**Goal of the exercise:** Retype the following lines without any changes, covering all of the records.
═══ Data excerpts
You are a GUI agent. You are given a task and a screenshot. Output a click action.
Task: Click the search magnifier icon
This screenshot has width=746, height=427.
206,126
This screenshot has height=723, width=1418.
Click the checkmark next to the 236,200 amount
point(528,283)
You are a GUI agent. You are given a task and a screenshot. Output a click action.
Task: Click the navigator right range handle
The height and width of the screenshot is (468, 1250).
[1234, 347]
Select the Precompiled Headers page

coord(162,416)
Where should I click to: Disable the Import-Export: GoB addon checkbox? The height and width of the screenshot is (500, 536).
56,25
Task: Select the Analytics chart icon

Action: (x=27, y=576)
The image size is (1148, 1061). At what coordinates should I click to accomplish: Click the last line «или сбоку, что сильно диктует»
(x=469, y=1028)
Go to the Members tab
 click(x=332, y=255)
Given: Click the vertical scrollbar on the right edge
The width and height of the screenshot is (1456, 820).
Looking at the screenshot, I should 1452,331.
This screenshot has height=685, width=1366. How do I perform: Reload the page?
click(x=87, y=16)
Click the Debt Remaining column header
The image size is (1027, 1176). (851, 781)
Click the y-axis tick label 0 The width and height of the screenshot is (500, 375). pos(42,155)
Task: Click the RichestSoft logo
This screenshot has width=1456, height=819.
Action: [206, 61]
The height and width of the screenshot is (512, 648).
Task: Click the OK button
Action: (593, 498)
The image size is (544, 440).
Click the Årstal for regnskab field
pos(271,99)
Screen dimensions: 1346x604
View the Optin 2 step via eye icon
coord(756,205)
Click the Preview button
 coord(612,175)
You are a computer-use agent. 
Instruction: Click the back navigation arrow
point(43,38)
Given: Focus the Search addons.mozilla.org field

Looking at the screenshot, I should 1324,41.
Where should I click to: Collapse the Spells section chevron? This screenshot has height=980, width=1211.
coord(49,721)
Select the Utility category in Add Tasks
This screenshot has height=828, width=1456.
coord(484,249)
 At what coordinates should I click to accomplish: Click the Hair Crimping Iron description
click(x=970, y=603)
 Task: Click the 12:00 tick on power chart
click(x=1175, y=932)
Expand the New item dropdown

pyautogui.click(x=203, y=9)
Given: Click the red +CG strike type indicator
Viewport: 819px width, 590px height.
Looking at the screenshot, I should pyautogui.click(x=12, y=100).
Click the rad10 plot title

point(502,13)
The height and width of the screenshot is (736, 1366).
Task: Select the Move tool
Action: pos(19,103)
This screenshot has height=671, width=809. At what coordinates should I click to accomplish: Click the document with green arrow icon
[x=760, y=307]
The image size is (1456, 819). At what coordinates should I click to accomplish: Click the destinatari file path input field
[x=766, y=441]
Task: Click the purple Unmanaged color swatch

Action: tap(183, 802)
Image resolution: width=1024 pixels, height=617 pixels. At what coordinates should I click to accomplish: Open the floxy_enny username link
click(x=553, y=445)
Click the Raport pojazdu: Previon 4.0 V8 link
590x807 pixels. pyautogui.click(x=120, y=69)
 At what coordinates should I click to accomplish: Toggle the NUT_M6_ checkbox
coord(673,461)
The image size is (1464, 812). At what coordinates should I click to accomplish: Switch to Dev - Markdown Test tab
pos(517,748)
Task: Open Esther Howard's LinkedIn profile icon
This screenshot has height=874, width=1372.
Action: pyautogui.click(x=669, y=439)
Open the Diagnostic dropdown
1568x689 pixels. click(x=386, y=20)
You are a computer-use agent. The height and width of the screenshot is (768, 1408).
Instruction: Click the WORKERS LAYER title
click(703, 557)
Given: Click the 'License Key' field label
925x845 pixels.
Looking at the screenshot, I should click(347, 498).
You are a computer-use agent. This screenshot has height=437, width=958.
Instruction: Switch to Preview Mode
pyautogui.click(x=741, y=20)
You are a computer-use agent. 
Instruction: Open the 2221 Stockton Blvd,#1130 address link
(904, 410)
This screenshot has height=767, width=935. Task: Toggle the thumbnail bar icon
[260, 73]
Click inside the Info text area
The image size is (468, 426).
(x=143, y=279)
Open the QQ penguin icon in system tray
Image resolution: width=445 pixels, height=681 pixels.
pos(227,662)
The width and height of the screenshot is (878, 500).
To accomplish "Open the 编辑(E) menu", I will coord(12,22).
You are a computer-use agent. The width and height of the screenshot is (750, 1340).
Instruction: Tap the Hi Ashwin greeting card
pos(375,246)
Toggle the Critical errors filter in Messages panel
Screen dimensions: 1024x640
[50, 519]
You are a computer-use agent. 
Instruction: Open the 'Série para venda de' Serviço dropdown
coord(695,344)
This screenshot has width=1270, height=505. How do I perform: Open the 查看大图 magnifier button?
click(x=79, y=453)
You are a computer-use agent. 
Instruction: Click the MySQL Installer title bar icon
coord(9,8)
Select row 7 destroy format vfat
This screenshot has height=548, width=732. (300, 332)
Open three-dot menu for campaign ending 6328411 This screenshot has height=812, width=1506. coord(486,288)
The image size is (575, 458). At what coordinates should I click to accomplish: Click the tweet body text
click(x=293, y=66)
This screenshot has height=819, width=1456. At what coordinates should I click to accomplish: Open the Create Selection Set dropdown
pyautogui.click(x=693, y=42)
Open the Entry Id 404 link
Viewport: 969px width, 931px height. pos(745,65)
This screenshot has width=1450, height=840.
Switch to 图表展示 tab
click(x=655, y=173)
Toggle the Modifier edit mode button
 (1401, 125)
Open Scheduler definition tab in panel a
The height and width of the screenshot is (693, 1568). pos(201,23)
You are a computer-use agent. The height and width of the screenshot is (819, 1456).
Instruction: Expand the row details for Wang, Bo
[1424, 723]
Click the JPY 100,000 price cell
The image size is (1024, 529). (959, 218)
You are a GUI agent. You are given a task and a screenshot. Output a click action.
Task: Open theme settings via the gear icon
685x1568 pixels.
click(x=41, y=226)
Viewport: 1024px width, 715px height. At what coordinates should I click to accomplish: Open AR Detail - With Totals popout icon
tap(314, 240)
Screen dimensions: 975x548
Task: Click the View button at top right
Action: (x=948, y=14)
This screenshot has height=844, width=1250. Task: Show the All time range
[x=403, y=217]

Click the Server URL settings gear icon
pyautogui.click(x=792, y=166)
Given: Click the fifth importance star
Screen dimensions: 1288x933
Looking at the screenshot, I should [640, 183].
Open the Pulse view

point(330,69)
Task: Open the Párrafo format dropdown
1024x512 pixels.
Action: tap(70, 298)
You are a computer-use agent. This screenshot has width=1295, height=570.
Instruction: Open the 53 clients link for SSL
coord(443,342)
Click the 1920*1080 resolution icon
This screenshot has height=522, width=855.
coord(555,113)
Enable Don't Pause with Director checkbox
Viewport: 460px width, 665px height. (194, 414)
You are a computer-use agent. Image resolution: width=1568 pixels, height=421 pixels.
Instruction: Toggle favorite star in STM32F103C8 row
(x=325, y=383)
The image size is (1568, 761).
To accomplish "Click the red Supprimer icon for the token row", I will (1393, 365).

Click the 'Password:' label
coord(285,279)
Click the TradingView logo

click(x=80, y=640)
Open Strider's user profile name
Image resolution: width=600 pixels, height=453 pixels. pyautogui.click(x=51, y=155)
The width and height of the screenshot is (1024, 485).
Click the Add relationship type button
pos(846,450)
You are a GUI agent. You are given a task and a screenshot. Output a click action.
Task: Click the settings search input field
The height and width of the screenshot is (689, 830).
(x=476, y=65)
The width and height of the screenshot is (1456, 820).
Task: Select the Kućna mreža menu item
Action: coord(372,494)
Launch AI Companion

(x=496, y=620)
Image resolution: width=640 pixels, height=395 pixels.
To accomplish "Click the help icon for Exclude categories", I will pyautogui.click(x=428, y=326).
══════
**Output for this task:**
You are a GUI agent. You are given a task and a screenshot. Output a click action.
Task: Click the search magnifier icon
This screenshot has width=746, height=427.
206,126
This screenshot has height=723, width=1418.
Click the checkmark next to the 236,200 amount
point(528,283)
You are a GUI agent. You are given a task and a screenshot. Output a click action.
Task: Click the navigator right range handle
The height and width of the screenshot is (468, 1250).
[1234, 347]
Select the Precompiled Headers page

coord(162,416)
Where should I click to: Disable the Import-Export: GoB addon checkbox? The height and width of the screenshot is (500, 536).
56,25
Task: Select the Analytics chart icon

Action: (x=27, y=576)
The image size is (1148, 1061). At what coordinates should I click to accomplish: Click the last line «или сбоку, что сильно диктует»
(x=469, y=1028)
Go to the Members tab
 click(x=332, y=255)
Given: Click the vertical scrollbar on the right edge
The width and height of the screenshot is (1456, 820).
Looking at the screenshot, I should 1452,331.
This screenshot has height=685, width=1366. How do I perform: Reload the page?
click(x=87, y=16)
Click the Debt Remaining column header
The image size is (1027, 1176). (851, 781)
Click the y-axis tick label 0 The width and height of the screenshot is (500, 375). pos(42,155)
Task: Click the RichestSoft logo
This screenshot has width=1456, height=819.
Action: [206, 61]
The height and width of the screenshot is (512, 648).
Task: Click the OK button
Action: (593, 498)
The image size is (544, 440).
Click the Årstal for regnskab field
pos(271,99)
Screen dimensions: 1346x604
View the Optin 2 step via eye icon
coord(756,205)
Click the Preview button
 coord(612,175)
You are a computer-use agent. 
Instruction: Click the back navigation arrow
point(43,38)
Given: Focus the Search addons.mozilla.org field

Looking at the screenshot, I should 1324,41.
Where should I click to: Collapse the Spells section chevron? This screenshot has height=980, width=1211.
coord(49,721)
Select the Utility category in Add Tasks
This screenshot has height=828, width=1456.
coord(484,249)
 At what coordinates should I click to accomplish: Click the Hair Crimping Iron description
click(x=970, y=603)
 Task: Click the 12:00 tick on power chart
click(x=1175, y=932)
Expand the New item dropdown

pyautogui.click(x=203, y=9)
Given: Click the red +CG strike type indicator
Viewport: 819px width, 590px height.
Looking at the screenshot, I should pyautogui.click(x=12, y=100).
Click the rad10 plot title

point(502,13)
The height and width of the screenshot is (736, 1366).
Task: Select the Move tool
Action: pos(19,103)
This screenshot has height=671, width=809. At what coordinates should I click to accomplish: Click the document with green arrow icon
[x=760, y=307]
The image size is (1456, 819). At what coordinates should I click to accomplish: Click the destinatari file path input field
[x=766, y=441]
Task: Click the purple Unmanaged color swatch

Action: tap(183, 802)
Image resolution: width=1024 pixels, height=617 pixels. At what coordinates should I click to accomplish: Open the floxy_enny username link
click(x=553, y=445)
Click the Raport pojazdu: Previon 4.0 V8 link
590x807 pixels. pyautogui.click(x=120, y=69)
 At what coordinates should I click to accomplish: Toggle the NUT_M6_ checkbox
coord(673,461)
The image size is (1464, 812). At what coordinates should I click to accomplish: Switch to Dev - Markdown Test tab
pos(517,748)
Task: Open Esther Howard's LinkedIn profile icon
This screenshot has height=874, width=1372.
Action: pyautogui.click(x=669, y=439)
Open the Diagnostic dropdown
1568x689 pixels. click(x=386, y=20)
You are a computer-use agent. The height and width of the screenshot is (768, 1408).
Instruction: Click the WORKERS LAYER title
click(703, 557)
Given: Click the 'License Key' field label
925x845 pixels.
Looking at the screenshot, I should click(347, 498).
You are a computer-use agent. This screenshot has height=437, width=958.
Instruction: Switch to Preview Mode
pyautogui.click(x=741, y=20)
You are a computer-use agent. 
Instruction: Open the 2221 Stockton Blvd,#1130 address link
(904, 410)
This screenshot has height=767, width=935. Task: Toggle the thumbnail bar icon
[260, 73]
Click inside the Info text area
The image size is (468, 426).
(x=143, y=279)
Open the QQ penguin icon in system tray
Image resolution: width=445 pixels, height=681 pixels.
pos(227,662)
The width and height of the screenshot is (878, 500).
To accomplish "Open the 编辑(E) menu", I will coord(12,22).
You are a computer-use agent. The width and height of the screenshot is (750, 1340).
Instruction: Tap the Hi Ashwin greeting card
pos(375,246)
Toggle the Critical errors filter in Messages panel
Screen dimensions: 1024x640
[50, 519]
You are a computer-use agent. 
Instruction: Open the 'Série para venda de' Serviço dropdown
coord(695,344)
This screenshot has width=1270, height=505. How do I perform: Open the 查看大图 magnifier button?
click(x=79, y=453)
You are a computer-use agent. 
Instruction: Click the MySQL Installer title bar icon
coord(9,8)
Select row 7 destroy format vfat
This screenshot has height=548, width=732. (300, 332)
Open three-dot menu for campaign ending 6328411 This screenshot has height=812, width=1506. coord(486,288)
The image size is (575, 458). At what coordinates should I click to accomplish: Click the tweet body text
click(x=293, y=66)
This screenshot has height=819, width=1456. At what coordinates should I click to accomplish: Open the Create Selection Set dropdown
pyautogui.click(x=693, y=42)
Open the Entry Id 404 link
Viewport: 969px width, 931px height. pos(745,65)
This screenshot has width=1450, height=840.
Switch to 图表展示 tab
click(x=655, y=173)
Toggle the Modifier edit mode button
 (1401, 125)
Open Scheduler definition tab in panel a
The height and width of the screenshot is (693, 1568). pos(201,23)
You are a computer-use agent. The height and width of the screenshot is (819, 1456).
Instruction: Expand the row details for Wang, Bo
[1424, 723]
Click the JPY 100,000 price cell
The image size is (1024, 529). (959, 218)
You are a GUI agent. You are given a task and a screenshot. Output a click action.
Task: Open theme settings via the gear icon
685x1568 pixels.
click(x=41, y=226)
Viewport: 1024px width, 715px height. At what coordinates should I click to accomplish: Open AR Detail - With Totals popout icon
tap(314, 240)
Screen dimensions: 975x548
Task: Click the View button at top right
Action: (x=948, y=14)
This screenshot has height=844, width=1250. Task: Show the All time range
[x=403, y=217]

Click the Server URL settings gear icon
pyautogui.click(x=792, y=166)
Given: Click the fifth importance star
Screen dimensions: 1288x933
Looking at the screenshot, I should [640, 183].
Open the Pulse view

point(330,69)
Task: Open the Párrafo format dropdown
1024x512 pixels.
Action: tap(70, 298)
You are a computer-use agent. This screenshot has width=1295, height=570.
Instruction: Open the 53 clients link for SSL
coord(443,342)
Click the 1920*1080 resolution icon
This screenshot has height=522, width=855.
coord(555,113)
Enable Don't Pause with Director checkbox
Viewport: 460px width, 665px height. (194, 414)
You are a computer-use agent. Image resolution: width=1568 pixels, height=421 pixels.
Instruction: Toggle favorite star in STM32F103C8 row
(x=325, y=383)
The image size is (1568, 761).
To accomplish "Click the red Supprimer icon for the token row", I will (1393, 365).

Click the 'Password:' label
coord(285,279)
Click the TradingView logo

click(x=80, y=640)
Open Strider's user profile name
Image resolution: width=600 pixels, height=453 pixels. pyautogui.click(x=51, y=155)
The width and height of the screenshot is (1024, 485).
Click the Add relationship type button
pos(846,450)
You are a GUI agent. You are given a task and a screenshot. Output a click action.
Task: Click the settings search input field
The height and width of the screenshot is (689, 830).
(x=476, y=65)
The width and height of the screenshot is (1456, 820).
Task: Select the Kućna mreža menu item
Action: coord(372,494)
Launch AI Companion

(x=496, y=620)
Image resolution: width=640 pixels, height=395 pixels.
To accomplish "Click the help icon for Exclude categories", I will pyautogui.click(x=428, y=326).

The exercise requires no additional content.